Aim of the exercise: Each line in the listing below that contains "computer" should be returned.
====
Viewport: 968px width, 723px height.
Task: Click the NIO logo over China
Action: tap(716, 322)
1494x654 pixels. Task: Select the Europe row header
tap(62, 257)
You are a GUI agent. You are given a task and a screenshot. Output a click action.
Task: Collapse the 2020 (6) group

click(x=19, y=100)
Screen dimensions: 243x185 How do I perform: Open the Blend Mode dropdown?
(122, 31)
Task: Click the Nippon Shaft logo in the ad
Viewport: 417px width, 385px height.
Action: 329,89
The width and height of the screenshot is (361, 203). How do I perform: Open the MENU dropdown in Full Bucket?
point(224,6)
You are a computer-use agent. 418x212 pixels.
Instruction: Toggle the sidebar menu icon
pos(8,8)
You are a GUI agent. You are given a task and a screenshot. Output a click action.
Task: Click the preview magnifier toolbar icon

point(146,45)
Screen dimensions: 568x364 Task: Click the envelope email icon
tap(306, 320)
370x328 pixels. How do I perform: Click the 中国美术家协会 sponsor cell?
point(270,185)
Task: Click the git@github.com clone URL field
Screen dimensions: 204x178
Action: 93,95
====
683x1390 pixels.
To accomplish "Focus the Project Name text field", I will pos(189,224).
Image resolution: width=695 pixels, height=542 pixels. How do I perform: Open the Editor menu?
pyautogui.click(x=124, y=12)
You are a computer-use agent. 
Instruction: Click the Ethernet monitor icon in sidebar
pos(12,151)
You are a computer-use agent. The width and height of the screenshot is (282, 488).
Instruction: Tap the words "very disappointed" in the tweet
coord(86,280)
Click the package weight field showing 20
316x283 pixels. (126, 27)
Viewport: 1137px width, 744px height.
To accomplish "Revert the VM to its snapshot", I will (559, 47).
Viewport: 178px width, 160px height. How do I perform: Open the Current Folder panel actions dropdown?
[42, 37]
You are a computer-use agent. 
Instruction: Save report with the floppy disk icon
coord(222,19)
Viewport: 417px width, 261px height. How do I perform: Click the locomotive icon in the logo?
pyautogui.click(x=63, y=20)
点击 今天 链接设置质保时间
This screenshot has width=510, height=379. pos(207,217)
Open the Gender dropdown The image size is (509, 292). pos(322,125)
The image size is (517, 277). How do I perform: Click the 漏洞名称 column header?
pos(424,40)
====
Completed exercise:
You are a computer-use agent. 418x212 pixels.
You are a computer-use agent. 
You are a computer-use agent. The width and height of the screenshot is (282, 488).
You are a computer-use agent. 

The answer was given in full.